Eğitim Bir-Sen`li, kimisi bilmem ne…Bilgiler sunulmuş…Bir kaç ay önce atanan yeni müdür ve şube müdürleri, o ilçede yıllardır müdürlük yapan kişileri isimlerini bilmeden, cisimlerini tanımadan, güya objektif değerlendirip puan vermişler! Oysa en az altı ay, ya da bir yıl çalışmadan nerden tanıyacaksın adamları, zor. Şimdi dönem, “Bana sendikanı söyle, sana müdür olup olamayacağını söyleyeyim!” dönemi. Çok eskilerden izlediğimiz bir film.

Yeni Türkiye işte bu. Kendi kendime teselli veriyor,tam zamanında emekli olmuşum, diyorum. Eğilmeden, bükülmeden kimsenin eteğini öpmeden ayrıldım bu görevden. Pırıl pırıl arkadaşlarımız var içlerinde.75 puanı bile alamamışlar. Oysa bu arkadaşlar Terme için gecesini gündüzlerine kattılar. Aç susuz Ankaralarda sabahladılar. Issız yollarda hizmet alabilmek için kapı kapı dolandılar benimle birlikte. Termeye halı saha kazandırdılar, okul yapılmasına vesile oldular. Sonuç bir kırmızı kalem, bitiriverdiler işlerini. Sen camilerde vaaz verip müslümanları aydınlatmışsın her hafta, senin okulun başarılı olmuş,Türkiye birincisi, İl birincisi olmuşsun, Sakarlı gibi bir mahallede harikalar yaratmışsın, okulunu pırıl pırıl yapmışsın önemli değil. Sağda solda para dilenip hizmet almışsın okuluna hepsi boş. Uygun sendikalı oldun mu tamamdır bu iş. 2014 yılı bitti bitiyor.

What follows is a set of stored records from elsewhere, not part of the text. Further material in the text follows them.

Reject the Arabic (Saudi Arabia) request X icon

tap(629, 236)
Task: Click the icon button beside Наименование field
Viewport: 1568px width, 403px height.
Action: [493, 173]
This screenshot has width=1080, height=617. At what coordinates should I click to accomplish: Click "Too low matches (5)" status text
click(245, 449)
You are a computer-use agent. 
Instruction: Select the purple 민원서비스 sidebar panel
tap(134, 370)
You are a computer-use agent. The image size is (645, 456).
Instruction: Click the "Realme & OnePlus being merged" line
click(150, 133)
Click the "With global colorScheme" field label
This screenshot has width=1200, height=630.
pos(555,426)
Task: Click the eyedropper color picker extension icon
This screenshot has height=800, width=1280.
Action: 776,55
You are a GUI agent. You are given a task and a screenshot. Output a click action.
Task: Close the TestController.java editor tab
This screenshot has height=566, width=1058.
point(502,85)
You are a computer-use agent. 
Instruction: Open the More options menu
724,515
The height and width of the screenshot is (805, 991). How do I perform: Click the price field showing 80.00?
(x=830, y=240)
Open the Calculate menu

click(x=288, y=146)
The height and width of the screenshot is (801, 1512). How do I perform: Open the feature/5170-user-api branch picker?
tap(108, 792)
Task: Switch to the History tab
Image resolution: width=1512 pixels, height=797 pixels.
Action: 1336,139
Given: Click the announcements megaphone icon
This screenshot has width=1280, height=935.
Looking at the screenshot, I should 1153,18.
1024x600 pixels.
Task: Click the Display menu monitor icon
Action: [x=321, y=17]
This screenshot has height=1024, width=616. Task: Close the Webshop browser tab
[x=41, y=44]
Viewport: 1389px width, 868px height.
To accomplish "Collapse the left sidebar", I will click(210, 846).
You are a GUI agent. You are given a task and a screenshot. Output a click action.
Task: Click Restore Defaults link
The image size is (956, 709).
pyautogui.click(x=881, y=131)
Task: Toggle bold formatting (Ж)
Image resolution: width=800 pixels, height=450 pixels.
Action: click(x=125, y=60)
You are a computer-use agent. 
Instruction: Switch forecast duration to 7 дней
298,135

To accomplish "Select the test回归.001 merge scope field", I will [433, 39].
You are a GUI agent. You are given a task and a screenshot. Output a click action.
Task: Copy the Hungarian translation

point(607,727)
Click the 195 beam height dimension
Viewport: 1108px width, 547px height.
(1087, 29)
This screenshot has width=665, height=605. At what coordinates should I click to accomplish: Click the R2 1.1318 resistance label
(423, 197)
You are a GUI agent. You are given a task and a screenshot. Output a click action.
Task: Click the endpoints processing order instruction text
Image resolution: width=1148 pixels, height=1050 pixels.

Uğraştığımız konulara bakın. Uygulanmak istenen sistem güzel belki. Avrupa’da pek çok ülkede uygulanıyor. Ama onlar yapılanı görüp, Allah rızası için hak edene puan veriyorlar. Bizde tam tersi oldu bu yıl.

Meselenin özü şu aslında, 17-25 Aralık rezilliğinden sonra hükümet paralel ile ipleri hepten kopardı. Daha önceden “Ne istediniz de vermedik?” demişlerdi ya, işte bu en çok verdikleri yerlerden biri de Milli Eğitim idi. Bu gözler neler gördü neler. Makamlar, koltuklar gelip geçici arkadaşlar.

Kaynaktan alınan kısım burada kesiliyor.